The industry is working to keep real estate relevant to a digitally enabled future. Part of the solution, Michael says, is to embrace new revenue sources and property-wide technology that will drive foot traffic. Digital marketplaces do both, offering local customers access to the group of retailers at a shopping center, and providing businesses with opportunities to reach local mall customers with targeted advertising.

"Traditionally, the revenue stream for landlords has been rent. It is our objective to give them the data and analytics to create a new media channel or to help the sale of digital real estate," Michael said, referring to a mall's digital marketplace. "This essentially becomes a profit center for the landlord and for the individual mall or for the marketing team. They can use this as a closed media channel to drive advertising revenue or for promoting products."

Scalable improvements

Landlords with large portfolios can reduce some costs associated with property-wide technology, but even owners of single shopping centers can employ relatively low-cost improvements to help their tenants succeed, said NextRivet’s Blumenfeld. An owner could operate centralized curbside pickup for its tenants with basic warehouse management software, for example.
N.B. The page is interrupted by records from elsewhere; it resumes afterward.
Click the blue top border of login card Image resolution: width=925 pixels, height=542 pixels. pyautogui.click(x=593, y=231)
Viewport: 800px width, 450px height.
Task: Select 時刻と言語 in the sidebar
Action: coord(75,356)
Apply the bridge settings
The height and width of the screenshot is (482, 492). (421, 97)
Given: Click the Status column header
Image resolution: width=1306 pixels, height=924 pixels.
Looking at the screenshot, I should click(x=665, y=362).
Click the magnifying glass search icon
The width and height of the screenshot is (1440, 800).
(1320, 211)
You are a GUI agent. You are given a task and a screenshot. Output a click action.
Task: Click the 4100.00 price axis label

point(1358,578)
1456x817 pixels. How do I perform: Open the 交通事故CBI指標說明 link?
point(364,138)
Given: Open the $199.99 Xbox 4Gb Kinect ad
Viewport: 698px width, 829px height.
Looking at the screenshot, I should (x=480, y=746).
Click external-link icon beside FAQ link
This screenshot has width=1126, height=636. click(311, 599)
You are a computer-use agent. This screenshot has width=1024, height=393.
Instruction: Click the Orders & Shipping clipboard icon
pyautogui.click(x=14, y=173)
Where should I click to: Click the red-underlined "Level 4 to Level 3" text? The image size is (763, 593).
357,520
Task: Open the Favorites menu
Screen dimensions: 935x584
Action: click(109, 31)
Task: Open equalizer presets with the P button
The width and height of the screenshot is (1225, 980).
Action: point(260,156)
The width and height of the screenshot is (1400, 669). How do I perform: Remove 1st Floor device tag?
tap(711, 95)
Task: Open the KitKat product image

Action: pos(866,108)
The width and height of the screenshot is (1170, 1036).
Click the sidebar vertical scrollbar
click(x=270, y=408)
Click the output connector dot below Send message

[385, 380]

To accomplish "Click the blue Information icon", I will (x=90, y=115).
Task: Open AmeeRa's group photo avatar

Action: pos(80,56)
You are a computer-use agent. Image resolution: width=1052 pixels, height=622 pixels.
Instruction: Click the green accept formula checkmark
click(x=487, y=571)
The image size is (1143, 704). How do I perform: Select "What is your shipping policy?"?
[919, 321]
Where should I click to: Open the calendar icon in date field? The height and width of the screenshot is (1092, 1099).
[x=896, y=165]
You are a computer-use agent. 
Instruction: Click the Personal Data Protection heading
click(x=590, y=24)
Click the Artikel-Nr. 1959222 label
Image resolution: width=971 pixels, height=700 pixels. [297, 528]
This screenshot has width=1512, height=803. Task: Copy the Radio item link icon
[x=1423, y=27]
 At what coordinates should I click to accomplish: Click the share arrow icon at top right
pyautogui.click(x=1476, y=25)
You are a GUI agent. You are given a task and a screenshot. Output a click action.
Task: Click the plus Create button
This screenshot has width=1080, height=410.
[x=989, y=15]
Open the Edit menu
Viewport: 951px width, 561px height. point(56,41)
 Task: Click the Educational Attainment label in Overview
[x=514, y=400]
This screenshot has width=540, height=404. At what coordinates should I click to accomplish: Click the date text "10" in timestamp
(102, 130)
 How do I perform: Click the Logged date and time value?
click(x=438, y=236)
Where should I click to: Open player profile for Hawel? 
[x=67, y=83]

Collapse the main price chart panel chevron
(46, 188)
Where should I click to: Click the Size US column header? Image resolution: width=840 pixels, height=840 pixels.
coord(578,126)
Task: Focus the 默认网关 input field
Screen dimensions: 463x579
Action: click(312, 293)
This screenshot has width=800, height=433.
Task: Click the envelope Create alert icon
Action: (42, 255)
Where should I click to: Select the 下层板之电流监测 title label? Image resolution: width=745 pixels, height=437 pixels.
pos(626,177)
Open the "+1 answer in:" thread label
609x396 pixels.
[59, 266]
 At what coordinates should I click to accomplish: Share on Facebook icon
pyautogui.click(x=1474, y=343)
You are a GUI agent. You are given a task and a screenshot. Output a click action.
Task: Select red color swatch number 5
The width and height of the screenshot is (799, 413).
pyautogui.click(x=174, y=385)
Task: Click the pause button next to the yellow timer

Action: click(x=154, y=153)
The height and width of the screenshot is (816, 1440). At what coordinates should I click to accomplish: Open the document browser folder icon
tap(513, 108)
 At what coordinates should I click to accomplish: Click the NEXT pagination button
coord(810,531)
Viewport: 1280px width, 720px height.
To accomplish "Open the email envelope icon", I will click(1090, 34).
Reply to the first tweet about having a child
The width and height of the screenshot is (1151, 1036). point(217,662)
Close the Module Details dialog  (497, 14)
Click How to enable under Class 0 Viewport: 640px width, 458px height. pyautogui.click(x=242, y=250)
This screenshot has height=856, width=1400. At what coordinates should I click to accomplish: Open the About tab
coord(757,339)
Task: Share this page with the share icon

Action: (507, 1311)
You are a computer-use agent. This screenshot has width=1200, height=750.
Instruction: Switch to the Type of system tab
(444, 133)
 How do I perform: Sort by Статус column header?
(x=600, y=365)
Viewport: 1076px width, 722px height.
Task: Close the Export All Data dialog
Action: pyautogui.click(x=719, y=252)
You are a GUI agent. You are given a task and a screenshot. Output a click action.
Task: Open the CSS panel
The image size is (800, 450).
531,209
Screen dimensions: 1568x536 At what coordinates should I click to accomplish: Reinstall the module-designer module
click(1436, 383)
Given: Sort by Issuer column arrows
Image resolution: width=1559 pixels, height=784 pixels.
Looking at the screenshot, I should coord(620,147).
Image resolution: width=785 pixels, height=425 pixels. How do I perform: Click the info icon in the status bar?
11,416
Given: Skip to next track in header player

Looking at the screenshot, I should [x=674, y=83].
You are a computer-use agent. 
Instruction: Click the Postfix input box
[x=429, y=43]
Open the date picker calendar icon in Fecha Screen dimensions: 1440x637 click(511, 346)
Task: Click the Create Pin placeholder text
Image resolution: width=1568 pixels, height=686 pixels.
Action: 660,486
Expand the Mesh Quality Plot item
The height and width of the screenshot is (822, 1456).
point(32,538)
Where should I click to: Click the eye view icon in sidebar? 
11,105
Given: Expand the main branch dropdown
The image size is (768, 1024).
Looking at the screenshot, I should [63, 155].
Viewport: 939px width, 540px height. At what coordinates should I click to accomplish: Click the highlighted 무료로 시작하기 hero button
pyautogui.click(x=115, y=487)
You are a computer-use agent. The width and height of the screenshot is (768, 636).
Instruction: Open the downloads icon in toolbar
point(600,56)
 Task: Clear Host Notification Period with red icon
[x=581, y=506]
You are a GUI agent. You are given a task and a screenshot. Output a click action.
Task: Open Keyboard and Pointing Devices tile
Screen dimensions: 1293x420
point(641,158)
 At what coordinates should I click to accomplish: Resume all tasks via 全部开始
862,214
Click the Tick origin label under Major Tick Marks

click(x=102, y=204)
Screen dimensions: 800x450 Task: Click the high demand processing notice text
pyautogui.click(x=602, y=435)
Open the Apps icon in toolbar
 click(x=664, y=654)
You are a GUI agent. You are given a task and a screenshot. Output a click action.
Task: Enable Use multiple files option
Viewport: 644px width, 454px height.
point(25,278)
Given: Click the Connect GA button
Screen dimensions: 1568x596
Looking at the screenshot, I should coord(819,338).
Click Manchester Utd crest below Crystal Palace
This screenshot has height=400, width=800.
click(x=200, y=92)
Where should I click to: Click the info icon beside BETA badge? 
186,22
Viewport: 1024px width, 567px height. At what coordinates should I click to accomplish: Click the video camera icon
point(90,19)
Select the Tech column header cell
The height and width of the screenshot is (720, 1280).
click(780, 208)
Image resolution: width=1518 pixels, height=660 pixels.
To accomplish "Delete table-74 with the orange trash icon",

Upgrading buildings’ mechanical and control systems could reduce energy costs, thus lowering tenants' operating costs, he said. And landlords can help themselves and their tenants by subscribing to data analysis services, which not only can map foot traffic but also can clarify foot traffic’s relationship to sales performance and the relative value of locations within a mall.

For more involved efforts like digital marketplaces, landlords can limit their costs by subscribing to a platform as a service rather than developing and own their own marketplaces, providers suggest.

At Colony Square, a mixed-use center under redevelopment in Midtown Atlanta that includes 160,000 square feet of retail, restaurant and entertainment space and a 10,000-square-foot green space called The Plaza, developer North American Properties has installed several consumer-facing technology improvements. A content management system controls 45 digital assets, including interactive and non-interactive LCD kiosks; a large-format LED display that streams concerts, sporting events and other content in The Plaza; and touchscreen elevator displays. Managers can access the cloud-based system from anywhere.

These systems elevate the customer experience and create a sense of community that draws visitors, says North American Properties digital and innovation manager Jay Yu. In turn, Colony Square's success as a gathering place attracts shoppers and diners and powers leasing for office, residential and retail space alike. While there are opportunities to sell advertising on some of these tech assets, such as the touch-screen elevator displays, the developer's return on its investment comes chiefly through the effect on leasing, Yu says. "We paid for all this technology through capital from our redevelopment, at no cost to guests or to tenants. For us, it is more about the heart share than market share. Providing these services free of charge helps us attract and retain the best tenants."